Amélie de Montchalin nommée à la tête de la Cour des comptes, une première historique
Montchalin nommée présidente de la Cour des comptes

Amélie de Montchalin nommée présidente de la Cour des comptes par Emmanuel Macron

La ministre de l’action et des comptes publics, Amélie de Montchalin, est choisie par le président Emmanuel Macron pour prendre la tête de la Cour des comptes. Cette décision, apprise par Le Monde et confirmée par Le Figaro, intervient après le départ anticipé de Pierre Moscovici, qui a quitté ses fonctions le 1er janvier 2026. La nomination doit être officialisée ce mercredi en conseil des ministres, faisant d’Amélie de Montchalin la première femme à présider cette institution plus que bicentenaire.

Un contexte budgétaire et politique crucial

Amélie de Montchalin récupérera les rênes de la Cour des comptes à un moment décisif, alors que la France peine à redresser ses finances publiques après plusieurs années de dérapage budgétaire. Le contexte politique, extrêmement instable, complique l’adoption du budget national. Son mandat sera irrévocable, seulement limité par une limite d’âge théorique fixée à 68 ans.

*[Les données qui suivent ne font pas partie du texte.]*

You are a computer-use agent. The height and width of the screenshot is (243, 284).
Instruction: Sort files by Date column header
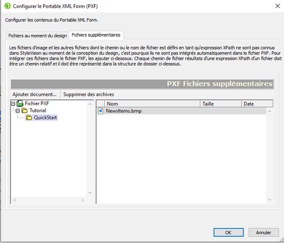[257, 104]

Selon Sébastien Lecornu, dans un entretien paru samedi dans la presse quotidienne régionale, Amélie de Montchalin devrait être remplacée au gouvernement lors d’un remaniement prévu d’ici au 22 février. Cette nomination marque ainsi une transition importante dans la gestion des comptes publics français.

Parcours politique et professionnel d’Amélie de Montchalin

Entrée en politique dans le sillage d’Emmanuel Macron, Amélie de Montchalin est devenue députée de l’Essonne en 2017, peu après l’arrivée de Macron à l’Élysée. Elle a ensuite intégré le gouvernement d’Édouard Philippe en 2019 en tant que secrétaire d’État chargée des affaires européennes. Malgré le départ du chef du gouvernement, elle a été nommée ministre de la transformation de la fonction publique en juillet 2020 dans le gouvernement de Jean Castex.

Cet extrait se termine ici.